[Record excerpts — start]

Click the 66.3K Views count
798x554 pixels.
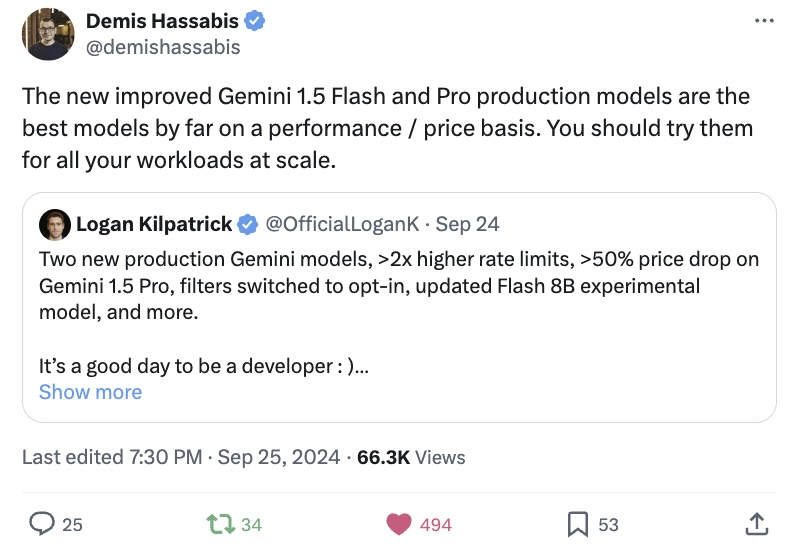pyautogui.click(x=411, y=457)
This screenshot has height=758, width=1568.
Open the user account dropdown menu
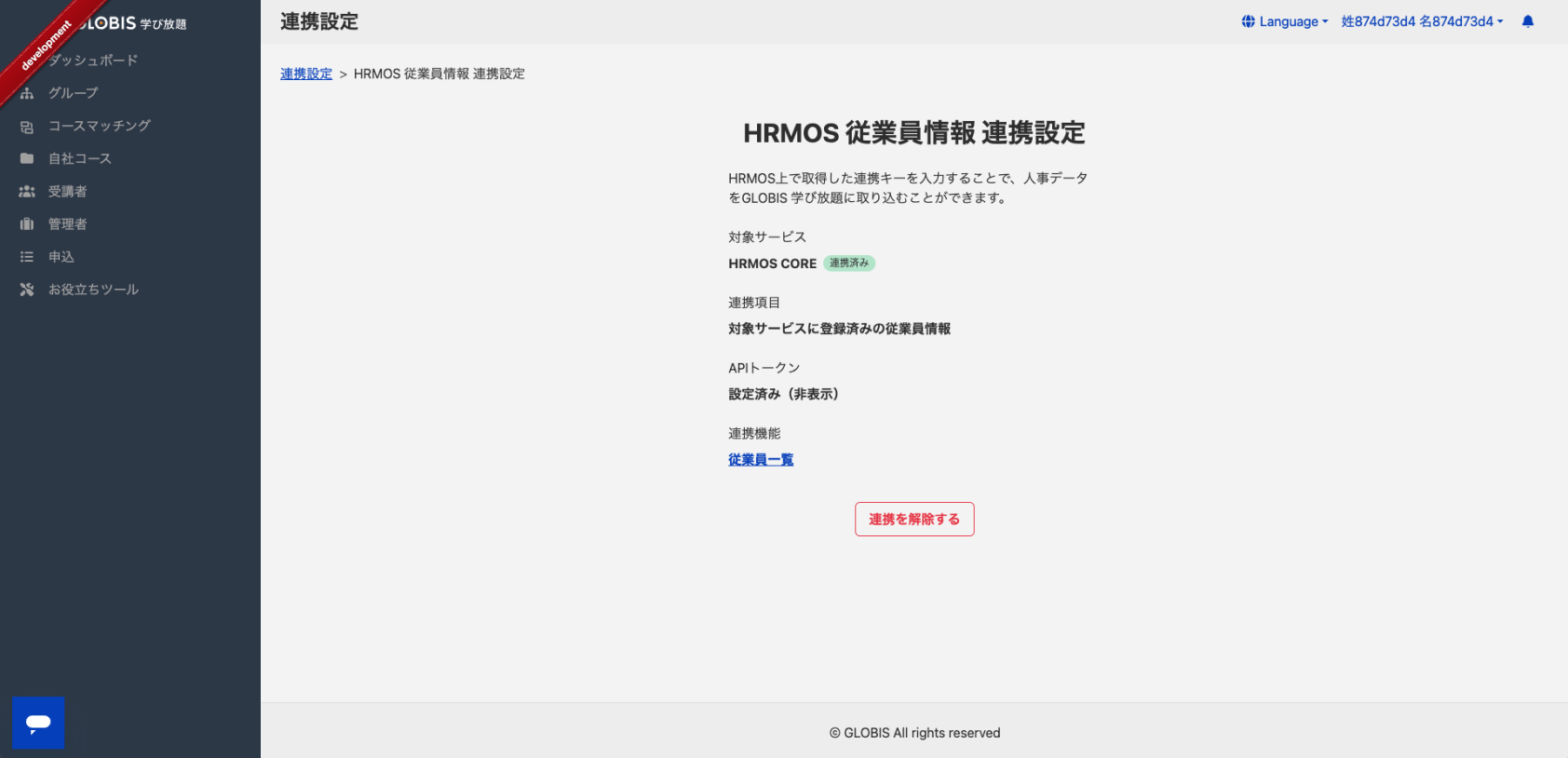[1422, 21]
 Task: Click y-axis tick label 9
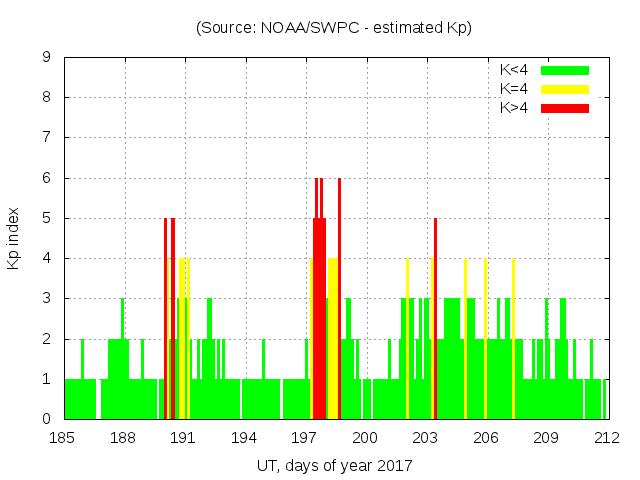click(x=47, y=58)
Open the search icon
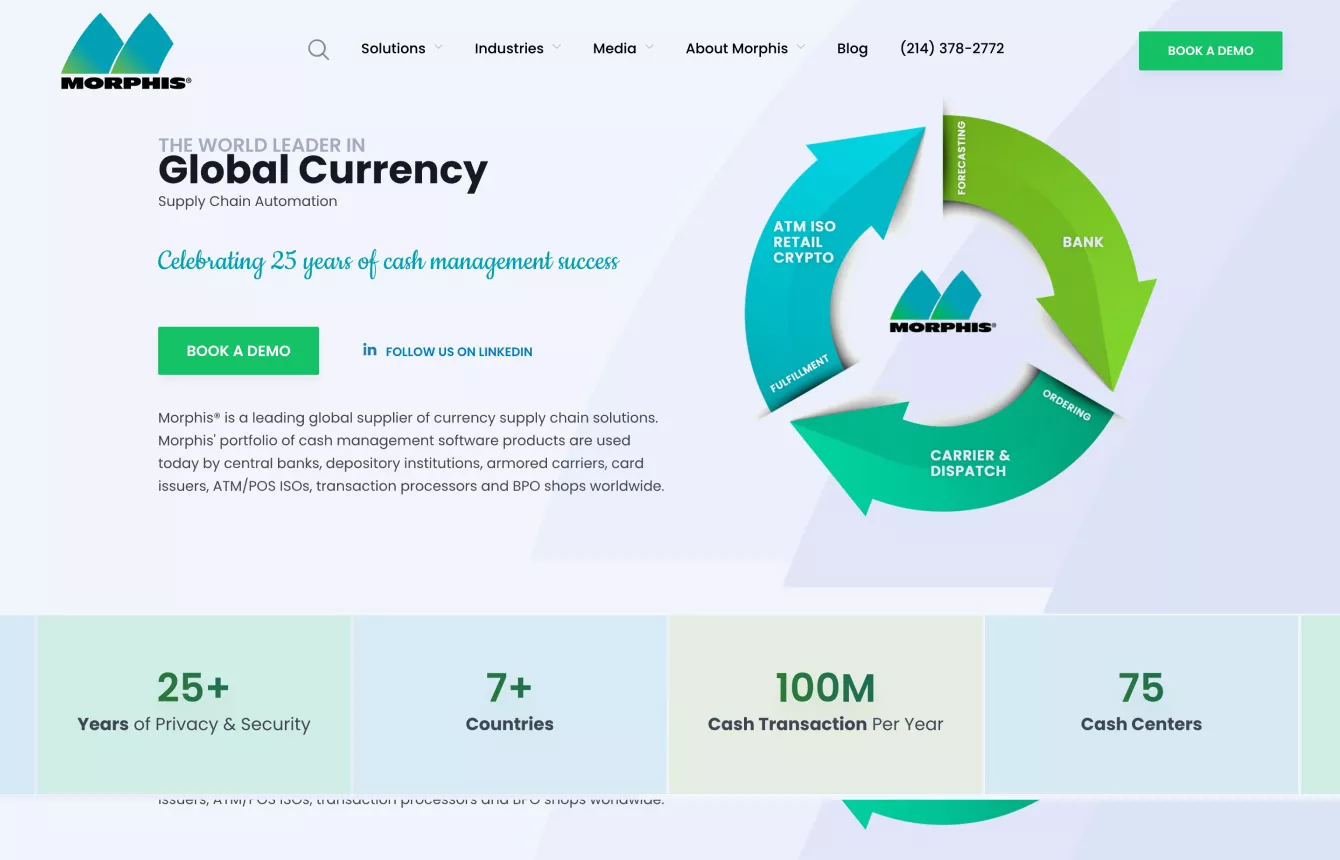 point(318,49)
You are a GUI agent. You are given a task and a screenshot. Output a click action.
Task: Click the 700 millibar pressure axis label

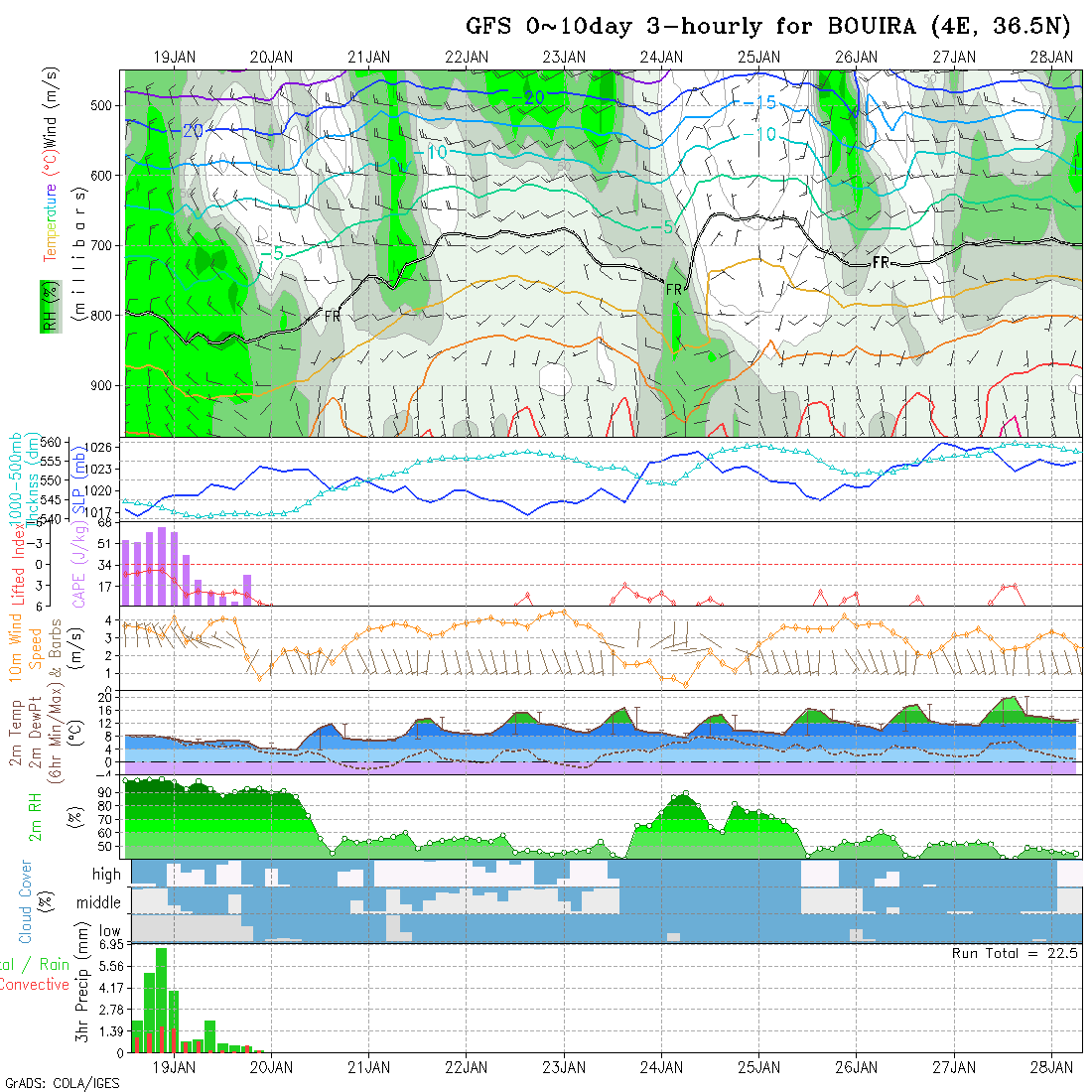(x=104, y=245)

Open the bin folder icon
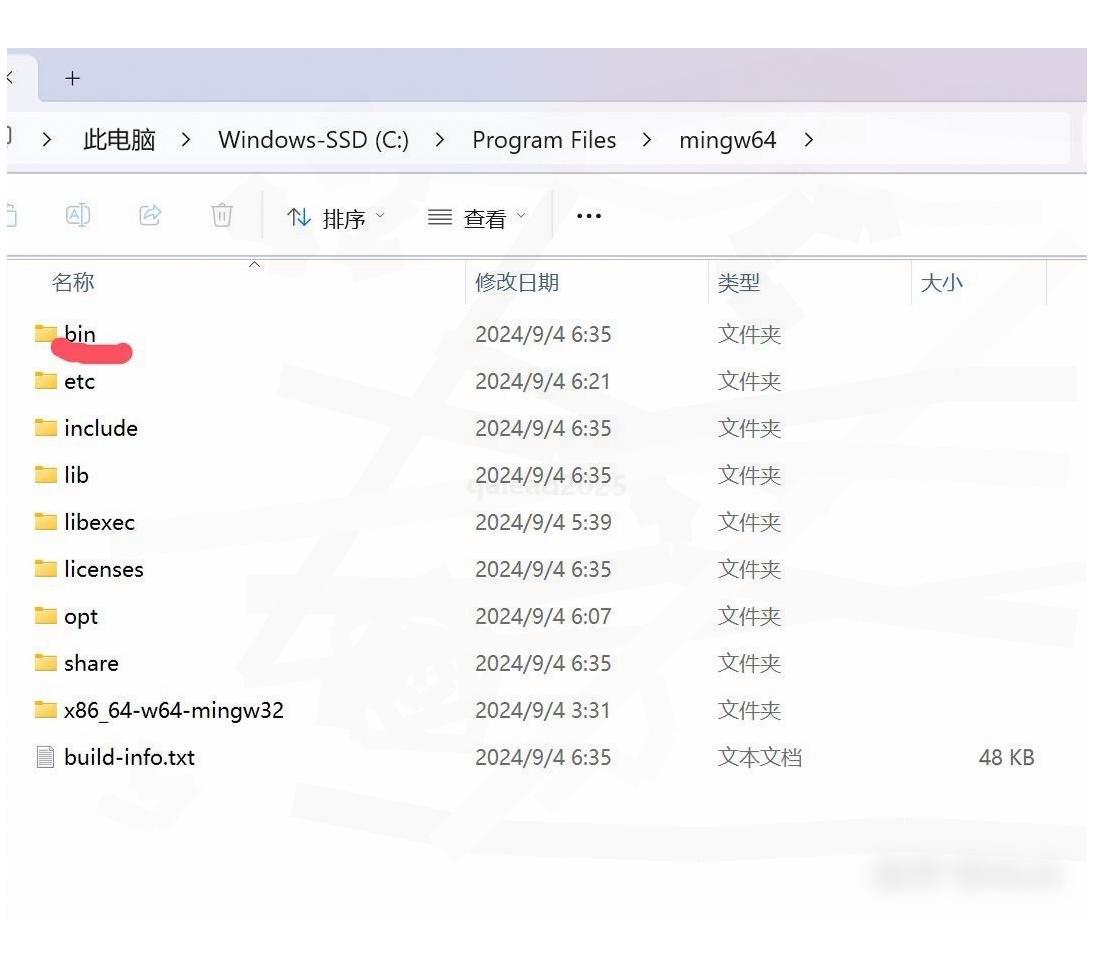(46, 333)
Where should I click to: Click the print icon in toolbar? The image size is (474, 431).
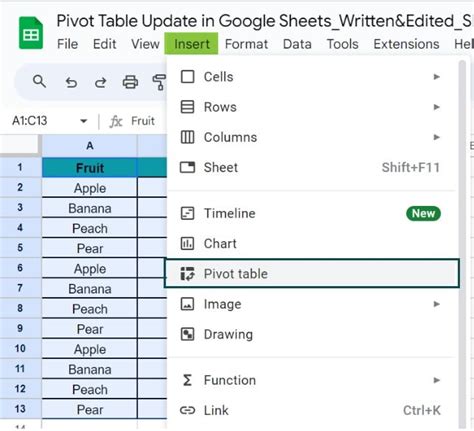[130, 82]
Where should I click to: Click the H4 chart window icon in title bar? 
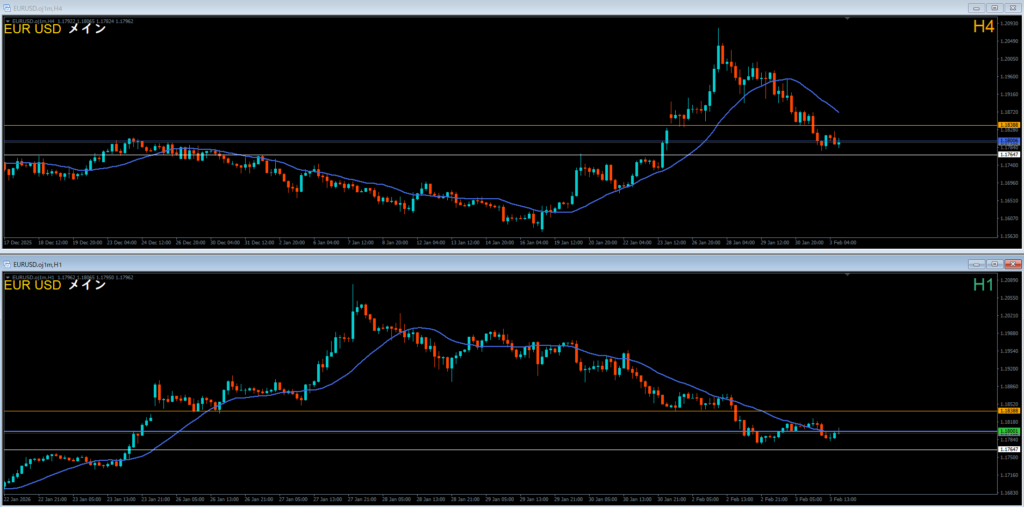tap(8, 7)
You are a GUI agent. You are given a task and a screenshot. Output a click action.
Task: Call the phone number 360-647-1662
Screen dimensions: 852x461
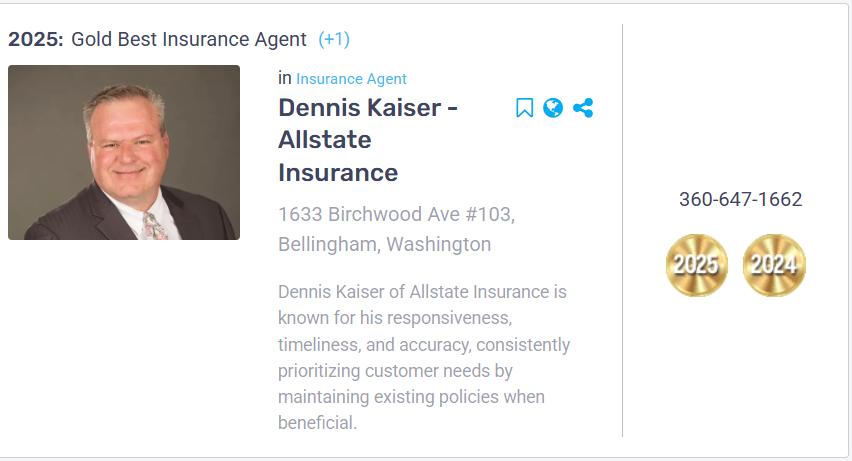(x=740, y=199)
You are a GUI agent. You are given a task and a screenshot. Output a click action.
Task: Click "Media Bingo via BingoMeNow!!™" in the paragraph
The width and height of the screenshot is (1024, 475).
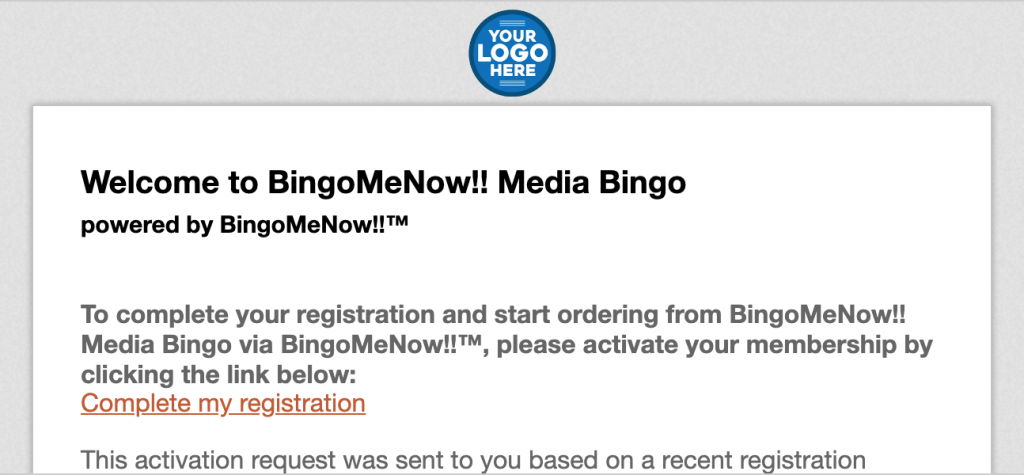tap(281, 345)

[Record excerpts — finish]

Requirement:
Quote every entry exactly, with the pictures omitted.

Answer area:
Click the 66.3K Views count
798x554 pixels.
pyautogui.click(x=411, y=457)
This screenshot has height=758, width=1568.
Open the user account dropdown menu
[1422, 21]
 Task: Click y-axis tick label 9
click(x=47, y=58)
Open the search icon
 point(318,49)
You are a GUI agent. You are given a task and a screenshot. Output a click action.
Task: Click the 700 millibar pressure axis label

(x=104, y=245)

Open the bin folder icon
(46, 333)
Where should I click to: Click the print icon in toolbar? The image size is (474, 431).
[130, 82]
Where should I click to: Click the H4 chart window icon in title bar? 
tap(8, 7)
You are a GUI agent. You are given a task and a screenshot. Output a click action.
Task: Call the phone number 360-647-1662
Screen dimensions: 852x461
(x=740, y=199)
You are a GUI agent. You are given a task and a screenshot. Output a click action.
Task: Click "Media Bingo via BingoMeNow!!™" in the paragraph
The width and height of the screenshot is (1024, 475).
tap(281, 345)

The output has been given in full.